Historia de una moneda

Lo cierto es que no tenía demasiada memoria, pero cuando se ponía a rememorar a Conchita le entraban serias dudas existenciales. Conchita, para aquellos que no lo sepan, era una monedilla de diez céntimos de euro, pero ella recordaba haber sido alguna otra cosa antes. “¿Tú crees en la reencarnación?” Preguntaba a veces en las horas de oscuridad dentro de un bolsillo. “Yo sólo creo en la devolución, pero siempre que se cumplan los requisitos mínimos, evidentemente”. Que aburrido era, pensaba siempre Conchita, hablar con tickets de compra.

Y todas estas dudas surgían porque Conchita estaba convencida de que, hace un tiempo, ella valía un poco más. Ella estaba segura de haber sido en una vida anterior una moneda de cincuenta céntimos, nada menos. Ahora apenas valía ella sola para comprar un par de chicles en el kiosco. Y todavía antes había sido, según recuerda, una moneda de cien pesetas. “Eso no se lo cree nadie”, le solían decir los billetes cuando, en una caja registradora, se ponían todos a charlar sobre el devenir de sus existencias. Las cajas registradoras estaban bien, la verdad. Eran realmente entretenidas. Sobre todo cuando te libraban de los tubos de plástico donde te encerraban con otras tantas monedas de tu misma clase sin dejarte apenas espacio para presentarte al resto ni emitir una palabra siquiera. Malditos sean esos tubos de plástico que las cajeras golpean violentamente mientras mascan chicle con la boca bien abierta para, como si de un huevo se tratara, abrirlos y sacar las monedas que ellas llaman “cambio” sin haber dado nada por el tubo en cuestión. El caso es que, una vez roto el cascarón de plástico, las monedas y los billetes se lo pasaban en grande dentro de las cajas registradoras. Además, aquello era un ir y venir continuo, con lo que, con poco que te quedaras dentro, podrías conocer a un montón de monedas y billetes. Allí Conchita ha tenido la suerte de conocer monedas que hablaban francés, italiano, griego... y así se enteraba de lo que valía en aquellos países que algún día, si la cosa iba bien, podría visitar.
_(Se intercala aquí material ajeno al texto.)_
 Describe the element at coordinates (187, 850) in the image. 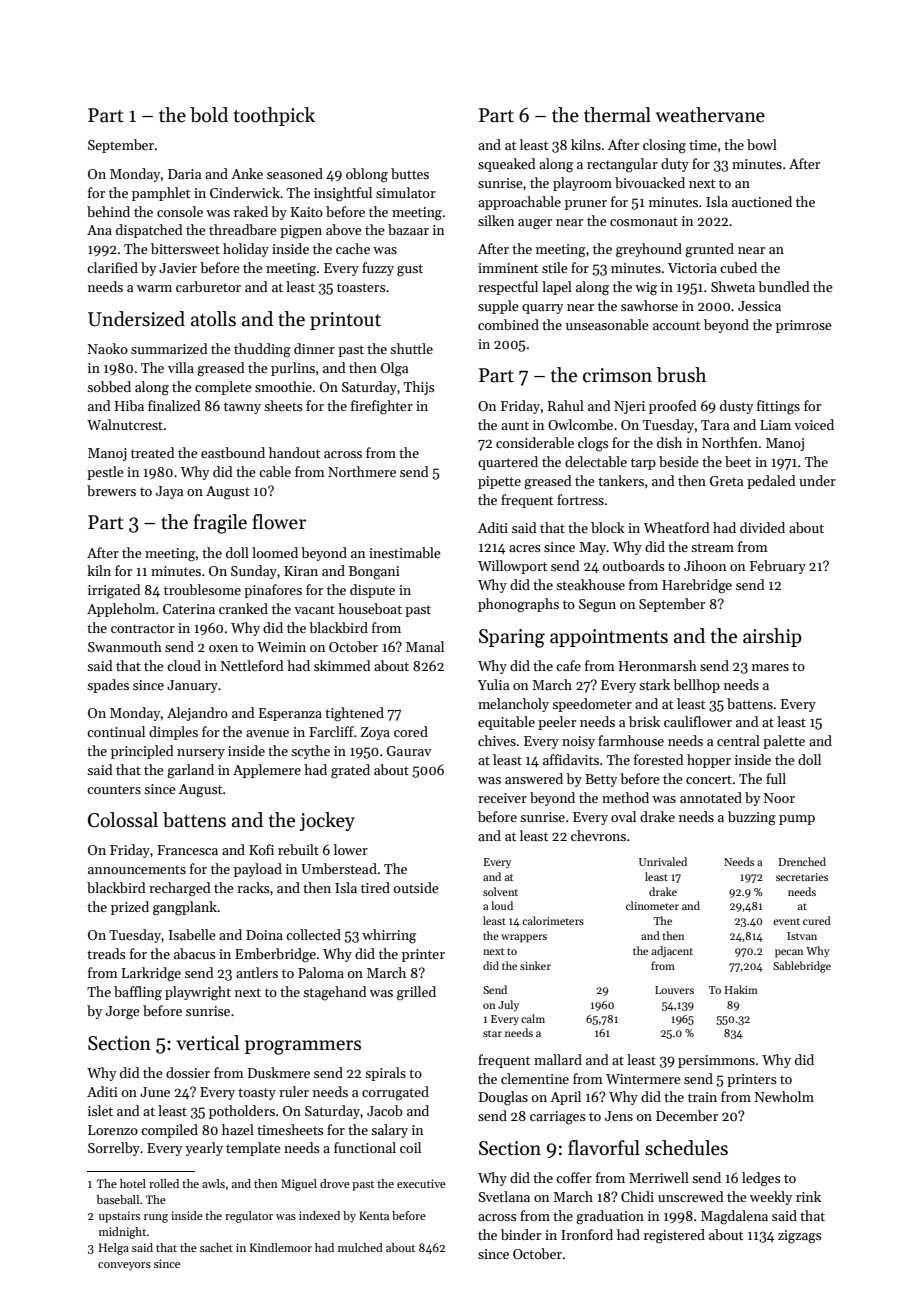

I see `Francesca` at that location.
Con lo que no congeniaba del todo bien, aunque ya lo habrá supuesto nuestro estimado y avispado lector, era con aquello que habitualmente llaman “papel moneda”. “Aquello de moneda tiene poco”, ha pensado siempre Conchita, “pero míralos a los malditos billetes, prepotentes ellos, valiendo nada menos que quinientos euros. Para luego, ya ves tú, estar algunos deformados de tanto ser enrollados, impregnados de un polvo blanco asqueroso... o pegados con papel adhesivo...” No duraban nada los billetes aquellos y encima valían mucho más que la pobre Conchita. “No te quejes demasiado” solía contestarle una moneda de un céntimo cuando Conchita se ponía melodramática, “que yo he estado meses encima de una mesa sin que nadie me quisiera, y rara es la vez que me usan para algo que no sea atornillar o jugar a las chapas...” Sí que es cierto, rectificaba entonces nuestra valiosa Conchita, mientras rezaba con todas sus fuerzas para que no se reencarnara nunca en una de esas monedas de tres al cuarto, pobres. Y entonces recordaba cuando, en una vida anterior, valía algo así como veinticinco pesetas. Recuerda que una buena temporada tuvo un cordón atado a su agujero que le hacía bailar para arriba y para abajo en las máquinas de tabaco, y en las de refrescos, y en las tragaperras (que regurgitaban gracias al cordón, claro)... y sonreía... Fue bonita esa etapa, no como cuando estuvo en uno de esos monederos de señora mayor, de aquellos que apestan siempre a colonia barata y apenas se abren ni para airearse... o cuando estuvo en manos de un hombre que tenía muchísimas más monedas como ella, y acabó finalmente en un vaso de cartón de otro hombre que, eso decía, no tenía ninguna... qué de experiencias había vivido, pensaba. Ya quisieran muchos hombres haber pasado por tantas manos y haber vivido tanto y tanto tiempo como ella... y lo que le esperaba...

... lo que le esperaba, sí, siempre y cuando a alguien se le ocurriera mirar debajo del sofá para volver a encontrarla después de seis meses escondida. “Espero a que se pase la crisis” se le oía comentar a una pelusa. “Yo lo que espero es que no pase la mopa”, le respondía.